Saved data entries
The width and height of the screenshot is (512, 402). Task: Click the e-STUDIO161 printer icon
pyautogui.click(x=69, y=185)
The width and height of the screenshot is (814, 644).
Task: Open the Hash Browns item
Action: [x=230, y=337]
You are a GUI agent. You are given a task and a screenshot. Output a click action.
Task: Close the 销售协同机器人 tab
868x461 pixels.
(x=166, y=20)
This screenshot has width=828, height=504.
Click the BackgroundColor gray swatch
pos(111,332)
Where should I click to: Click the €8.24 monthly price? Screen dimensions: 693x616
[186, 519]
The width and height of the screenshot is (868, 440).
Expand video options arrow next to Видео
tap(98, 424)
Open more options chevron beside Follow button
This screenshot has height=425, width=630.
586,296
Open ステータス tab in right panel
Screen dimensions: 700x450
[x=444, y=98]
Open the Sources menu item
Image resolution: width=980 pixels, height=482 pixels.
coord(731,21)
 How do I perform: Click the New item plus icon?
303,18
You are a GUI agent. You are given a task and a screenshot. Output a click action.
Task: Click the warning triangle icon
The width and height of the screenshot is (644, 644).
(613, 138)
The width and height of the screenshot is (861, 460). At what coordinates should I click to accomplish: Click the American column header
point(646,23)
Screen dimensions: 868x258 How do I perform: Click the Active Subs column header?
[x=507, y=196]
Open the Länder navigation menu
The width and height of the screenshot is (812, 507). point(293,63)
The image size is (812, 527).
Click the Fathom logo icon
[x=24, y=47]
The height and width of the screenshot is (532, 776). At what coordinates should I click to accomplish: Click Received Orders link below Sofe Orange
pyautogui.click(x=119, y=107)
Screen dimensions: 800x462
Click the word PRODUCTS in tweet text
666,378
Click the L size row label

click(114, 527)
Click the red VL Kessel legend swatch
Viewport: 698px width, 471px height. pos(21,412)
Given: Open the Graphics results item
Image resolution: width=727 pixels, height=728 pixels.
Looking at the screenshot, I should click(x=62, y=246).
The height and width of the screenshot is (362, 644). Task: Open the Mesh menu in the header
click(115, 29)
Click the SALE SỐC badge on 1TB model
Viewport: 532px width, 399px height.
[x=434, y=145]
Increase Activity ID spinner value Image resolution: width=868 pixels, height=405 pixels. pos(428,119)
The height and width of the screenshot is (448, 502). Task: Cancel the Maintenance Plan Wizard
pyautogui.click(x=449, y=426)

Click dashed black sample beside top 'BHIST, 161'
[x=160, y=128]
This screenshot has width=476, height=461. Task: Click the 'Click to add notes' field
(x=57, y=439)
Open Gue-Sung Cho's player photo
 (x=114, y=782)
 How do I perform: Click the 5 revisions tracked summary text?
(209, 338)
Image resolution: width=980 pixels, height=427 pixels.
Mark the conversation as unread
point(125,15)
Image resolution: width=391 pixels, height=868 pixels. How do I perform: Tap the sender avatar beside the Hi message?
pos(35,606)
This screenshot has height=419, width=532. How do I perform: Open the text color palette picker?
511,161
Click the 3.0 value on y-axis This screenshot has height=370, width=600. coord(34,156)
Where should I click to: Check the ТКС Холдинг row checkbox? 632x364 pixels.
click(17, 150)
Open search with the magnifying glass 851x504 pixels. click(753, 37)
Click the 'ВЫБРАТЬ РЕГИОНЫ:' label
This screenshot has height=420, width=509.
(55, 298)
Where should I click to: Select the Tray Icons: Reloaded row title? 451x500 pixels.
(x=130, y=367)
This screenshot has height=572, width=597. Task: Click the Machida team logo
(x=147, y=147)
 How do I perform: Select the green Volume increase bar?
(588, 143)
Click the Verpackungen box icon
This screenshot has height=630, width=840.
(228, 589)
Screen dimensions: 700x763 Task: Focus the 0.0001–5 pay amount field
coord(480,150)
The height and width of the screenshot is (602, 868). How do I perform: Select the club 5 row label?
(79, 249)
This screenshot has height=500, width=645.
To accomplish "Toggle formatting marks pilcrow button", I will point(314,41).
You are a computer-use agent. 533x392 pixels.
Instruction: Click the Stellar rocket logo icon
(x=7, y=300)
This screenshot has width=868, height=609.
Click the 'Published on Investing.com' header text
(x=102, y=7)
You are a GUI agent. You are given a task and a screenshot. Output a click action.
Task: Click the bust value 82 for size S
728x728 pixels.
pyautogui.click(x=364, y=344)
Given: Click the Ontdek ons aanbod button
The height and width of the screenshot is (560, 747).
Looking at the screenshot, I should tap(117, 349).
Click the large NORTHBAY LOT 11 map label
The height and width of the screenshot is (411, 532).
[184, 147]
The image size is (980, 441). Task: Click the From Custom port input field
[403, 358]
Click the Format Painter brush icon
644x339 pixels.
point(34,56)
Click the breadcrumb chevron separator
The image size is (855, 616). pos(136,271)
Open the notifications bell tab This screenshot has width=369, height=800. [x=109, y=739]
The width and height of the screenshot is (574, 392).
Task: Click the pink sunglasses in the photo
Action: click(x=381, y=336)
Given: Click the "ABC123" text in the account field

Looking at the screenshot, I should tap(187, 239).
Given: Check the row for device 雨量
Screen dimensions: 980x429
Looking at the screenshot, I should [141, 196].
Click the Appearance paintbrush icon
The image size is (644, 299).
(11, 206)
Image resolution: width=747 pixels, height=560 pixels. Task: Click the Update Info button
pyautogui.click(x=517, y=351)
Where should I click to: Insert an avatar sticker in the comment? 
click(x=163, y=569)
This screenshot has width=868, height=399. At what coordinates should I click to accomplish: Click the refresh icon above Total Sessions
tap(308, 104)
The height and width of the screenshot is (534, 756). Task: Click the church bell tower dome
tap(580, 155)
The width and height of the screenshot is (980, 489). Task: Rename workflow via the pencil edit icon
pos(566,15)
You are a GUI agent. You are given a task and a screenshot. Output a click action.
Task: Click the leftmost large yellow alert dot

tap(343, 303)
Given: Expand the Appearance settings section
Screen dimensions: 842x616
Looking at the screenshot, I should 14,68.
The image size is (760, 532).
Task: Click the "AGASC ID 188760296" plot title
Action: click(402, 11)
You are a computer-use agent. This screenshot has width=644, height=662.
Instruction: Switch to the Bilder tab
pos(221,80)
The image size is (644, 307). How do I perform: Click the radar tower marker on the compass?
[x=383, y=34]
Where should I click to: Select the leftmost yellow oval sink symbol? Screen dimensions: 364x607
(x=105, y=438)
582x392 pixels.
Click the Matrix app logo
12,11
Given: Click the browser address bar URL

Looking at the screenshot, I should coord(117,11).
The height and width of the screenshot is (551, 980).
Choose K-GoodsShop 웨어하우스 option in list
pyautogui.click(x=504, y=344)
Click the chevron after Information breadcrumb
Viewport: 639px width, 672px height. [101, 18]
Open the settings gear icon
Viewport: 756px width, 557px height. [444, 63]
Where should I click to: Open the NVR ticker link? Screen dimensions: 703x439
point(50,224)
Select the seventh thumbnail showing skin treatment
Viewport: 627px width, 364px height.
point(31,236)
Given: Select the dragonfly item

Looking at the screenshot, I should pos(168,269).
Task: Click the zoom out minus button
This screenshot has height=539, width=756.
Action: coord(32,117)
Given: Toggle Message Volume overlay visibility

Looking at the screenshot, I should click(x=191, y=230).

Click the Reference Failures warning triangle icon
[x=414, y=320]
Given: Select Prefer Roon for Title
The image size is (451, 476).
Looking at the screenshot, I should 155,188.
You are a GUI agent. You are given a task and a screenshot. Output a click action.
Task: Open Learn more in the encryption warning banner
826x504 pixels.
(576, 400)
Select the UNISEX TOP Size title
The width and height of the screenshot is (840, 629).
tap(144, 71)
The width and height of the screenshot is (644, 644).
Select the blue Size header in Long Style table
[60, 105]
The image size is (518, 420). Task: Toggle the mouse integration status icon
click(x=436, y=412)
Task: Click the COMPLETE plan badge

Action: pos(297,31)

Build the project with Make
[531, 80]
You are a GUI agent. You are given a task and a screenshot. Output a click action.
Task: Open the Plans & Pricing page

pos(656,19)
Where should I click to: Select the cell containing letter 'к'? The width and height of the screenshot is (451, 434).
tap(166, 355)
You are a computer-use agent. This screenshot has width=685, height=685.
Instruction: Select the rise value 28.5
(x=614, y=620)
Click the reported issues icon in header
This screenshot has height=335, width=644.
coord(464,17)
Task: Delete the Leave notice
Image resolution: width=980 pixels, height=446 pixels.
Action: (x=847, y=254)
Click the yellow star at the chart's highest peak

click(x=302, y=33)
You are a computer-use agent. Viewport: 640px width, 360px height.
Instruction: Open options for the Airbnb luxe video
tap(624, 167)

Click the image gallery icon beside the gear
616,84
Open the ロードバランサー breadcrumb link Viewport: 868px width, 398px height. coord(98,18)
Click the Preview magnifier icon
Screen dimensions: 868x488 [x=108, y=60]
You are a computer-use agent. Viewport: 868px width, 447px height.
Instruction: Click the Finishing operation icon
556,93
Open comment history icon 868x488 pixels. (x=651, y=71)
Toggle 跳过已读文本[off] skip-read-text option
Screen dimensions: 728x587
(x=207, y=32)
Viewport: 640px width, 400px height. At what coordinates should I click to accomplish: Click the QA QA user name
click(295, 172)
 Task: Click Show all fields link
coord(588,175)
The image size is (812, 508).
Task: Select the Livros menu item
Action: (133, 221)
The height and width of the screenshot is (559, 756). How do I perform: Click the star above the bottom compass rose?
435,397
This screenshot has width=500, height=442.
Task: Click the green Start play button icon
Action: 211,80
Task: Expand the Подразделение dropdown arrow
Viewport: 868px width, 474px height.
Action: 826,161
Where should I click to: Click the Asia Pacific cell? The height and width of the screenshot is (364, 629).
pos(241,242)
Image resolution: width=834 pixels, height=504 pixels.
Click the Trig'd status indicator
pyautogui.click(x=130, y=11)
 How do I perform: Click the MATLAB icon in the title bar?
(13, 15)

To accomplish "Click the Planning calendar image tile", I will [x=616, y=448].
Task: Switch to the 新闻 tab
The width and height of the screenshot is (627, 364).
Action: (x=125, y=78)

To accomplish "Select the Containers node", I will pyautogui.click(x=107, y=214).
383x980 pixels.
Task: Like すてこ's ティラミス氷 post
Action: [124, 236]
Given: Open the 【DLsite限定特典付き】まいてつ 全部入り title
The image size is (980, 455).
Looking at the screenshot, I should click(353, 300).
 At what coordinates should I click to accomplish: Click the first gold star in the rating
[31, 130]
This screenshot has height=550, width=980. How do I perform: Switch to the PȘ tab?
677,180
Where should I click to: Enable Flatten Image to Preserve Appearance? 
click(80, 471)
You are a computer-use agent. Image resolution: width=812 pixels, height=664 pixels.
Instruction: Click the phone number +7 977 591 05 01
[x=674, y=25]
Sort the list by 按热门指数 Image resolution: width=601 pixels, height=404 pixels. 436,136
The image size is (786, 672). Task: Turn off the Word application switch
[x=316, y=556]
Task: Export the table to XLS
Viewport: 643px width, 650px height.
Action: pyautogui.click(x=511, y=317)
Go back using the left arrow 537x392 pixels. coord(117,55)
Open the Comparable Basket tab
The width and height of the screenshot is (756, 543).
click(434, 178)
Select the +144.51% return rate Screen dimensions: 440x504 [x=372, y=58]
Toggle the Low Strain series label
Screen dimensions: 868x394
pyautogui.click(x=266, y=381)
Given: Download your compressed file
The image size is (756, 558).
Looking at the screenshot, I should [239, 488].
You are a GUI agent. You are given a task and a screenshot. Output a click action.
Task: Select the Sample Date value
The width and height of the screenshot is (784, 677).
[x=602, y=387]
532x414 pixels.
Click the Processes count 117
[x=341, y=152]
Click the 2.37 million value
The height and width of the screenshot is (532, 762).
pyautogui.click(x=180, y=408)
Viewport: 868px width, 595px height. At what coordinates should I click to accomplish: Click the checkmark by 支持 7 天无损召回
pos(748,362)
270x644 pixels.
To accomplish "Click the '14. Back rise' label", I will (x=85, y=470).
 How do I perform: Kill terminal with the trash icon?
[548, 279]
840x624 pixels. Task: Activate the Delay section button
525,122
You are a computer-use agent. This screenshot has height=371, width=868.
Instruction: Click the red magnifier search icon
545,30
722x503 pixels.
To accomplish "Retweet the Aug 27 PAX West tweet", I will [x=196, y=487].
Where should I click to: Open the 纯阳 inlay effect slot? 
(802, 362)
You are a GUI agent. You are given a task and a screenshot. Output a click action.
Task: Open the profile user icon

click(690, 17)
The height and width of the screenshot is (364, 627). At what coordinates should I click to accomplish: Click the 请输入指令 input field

Action item => Only the number is wanted: how many lines in the data include the string "computer"?

Exercise result => 7